Meet the Fellow: Emily Kinskey



I first met Emily in Mexico City during our HEFAT training, but it felt like we had known each other much longer—and perhaps we even could have met, as we received our undergraduate degrees two years apart, and about two miles away from one another in Saint Louis, MO (strangely enough, along with two other fellows, Danielle Mackey and Katie Schlechter. We were all destined to be united in Mexico City).

Emily smiles easily and her presence makes everyone around her comfortable. It’s obvious to see why everyone she films must feel instantly comfortable with her as well. She also has excellent comedic timing. (But. You don’t want to get on her bad side; another fellow lovingly dubbed her “The Assassin” during our training because she turned the tables on our trainers during a live shooting simulation).

Emily and I both do most of our work in the film and video world, and so we’ve had lots to chat about.

Emily fell in love with journalism by accident. She was working for a sustainable development startup after college, and on a work trip she found herself stuck in rural Panama due to ongoing protests blocking the roads. So Emily went to the protest to learn more, and her career in journalism began. She was in awe of the strength of the protestors; indigenous communities who were fighting for their rights and their land, and she couldn’t shake the feeling that the work she had been doing was “on the wrong side” of things. While the sustainable development advocates had been praising the environmental effects of a dam, Emily was seeing the human consequences: hundreds of thousands of people who were angry, and willing to risk so much to fight for their rights.
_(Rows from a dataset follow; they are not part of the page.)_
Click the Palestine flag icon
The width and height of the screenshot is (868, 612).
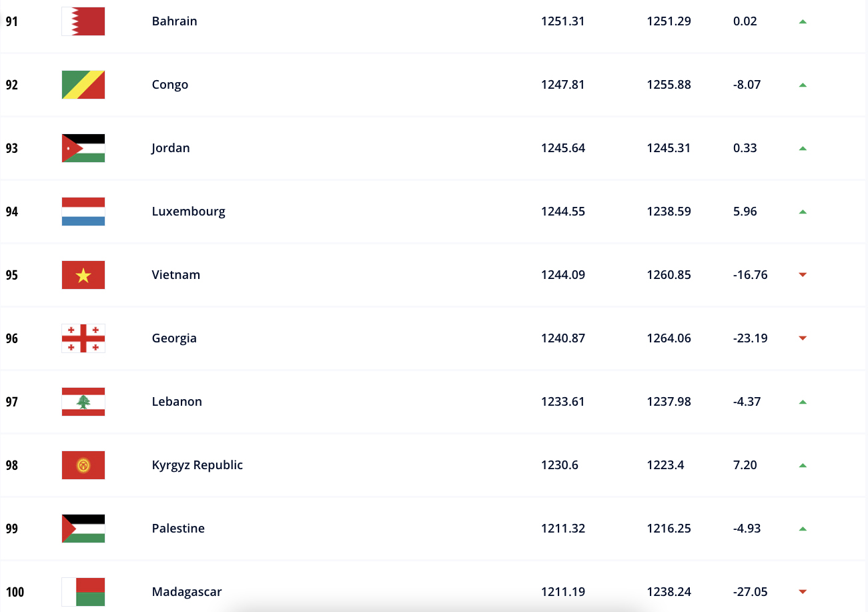pos(83,529)
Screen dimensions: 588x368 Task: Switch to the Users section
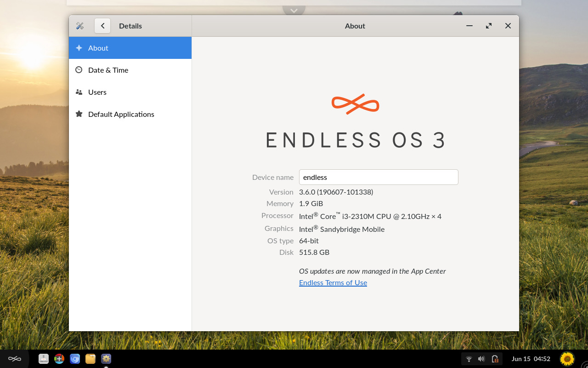pyautogui.click(x=97, y=92)
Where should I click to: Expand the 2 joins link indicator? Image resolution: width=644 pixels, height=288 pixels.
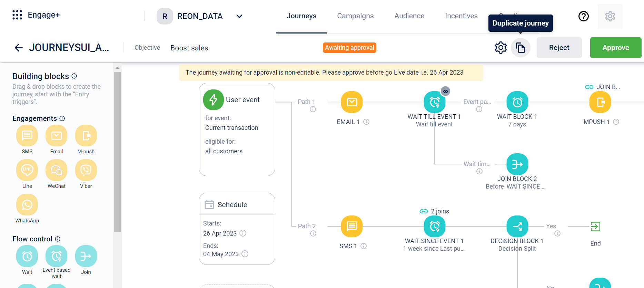click(x=434, y=211)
Incensed by the lack of media coverage, she felt that more people needed to hear these stories, to understand all sides of the issue.
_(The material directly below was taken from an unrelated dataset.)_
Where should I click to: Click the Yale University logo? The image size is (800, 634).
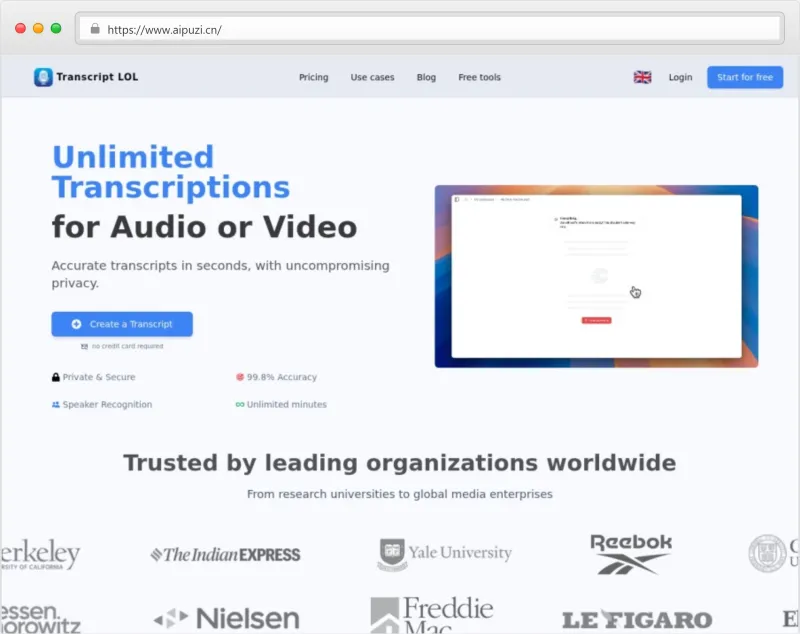[444, 554]
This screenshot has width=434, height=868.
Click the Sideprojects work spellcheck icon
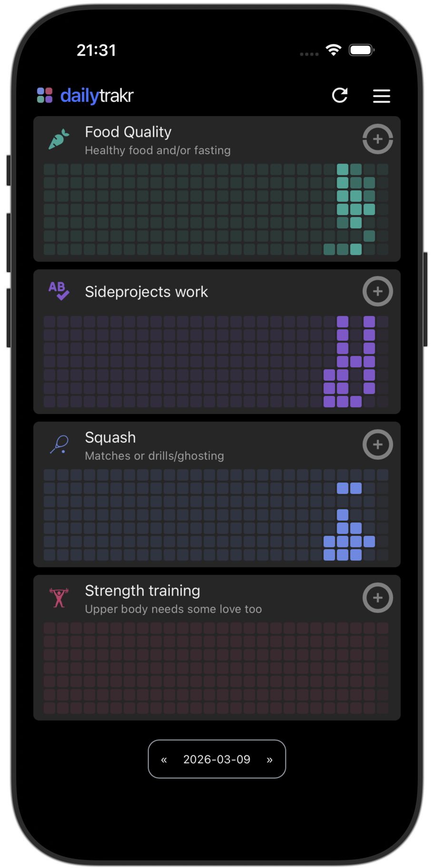point(59,291)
Fast forward to a few months later, and you would find Emily hiking across Panama, camera and recorder in hand, filming the beginning of her first documentary about land rights in Panama.

After this trek, she went back to Chicago to learn as much as she could about filmmaking and video journalism and to hone her craft. She realized that while she loves narrative and fiction films, she felt that journalism and non fiction storytelling were the place she needed to be to make the most impact. “If you’re not seeking truth and looking for all sides of things, everything is constructed”. Truth was the most powerful way for her to help tell stories that needed to be told.
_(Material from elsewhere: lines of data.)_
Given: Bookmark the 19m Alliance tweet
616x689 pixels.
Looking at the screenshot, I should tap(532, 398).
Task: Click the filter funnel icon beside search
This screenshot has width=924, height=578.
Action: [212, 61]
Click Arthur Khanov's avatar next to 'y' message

She saw the impact this kind of storytelling can have after her first video piece was published. She worked with an entrepreneur in Panama who had recently come out of prison, and who had started his own business to help others in similar situations. After Emily’s piece was published, he was flooded with donations and was able to broaden his reach in the community.

In late 2016 Emily moved to Iraq for the better part of a year. She knew that there were defining moments in history happening in Iraq and she was especially interested in covering the impact of the humanitarian crisis on women. Her work that came out of her time there shows how deeply she cares about these stories, and how committed she is.

So what’s next for Emily?

“I’m not going to let go of stories that no one else is listening to, that are close to my heart. There’s this idea that you should keep yourself and your emotions out of your work, which is true of course when you are fact checking, but you have to invest yourself and your life into it for the stories to get made. This year I especially want to commit to women’s stories of resistance and resilience in post-conflict Iraq.”

Though I haven’t known her that long, I know that if Emily commits to something, she follows through, whether that is getting revenge on our trainers, getting up at sunrise every morning to seek the best light, finding the best michelada, or telling impactful and empowering stories. I look forward to following her work, deepening our friendship, and collaborating with her further in the future.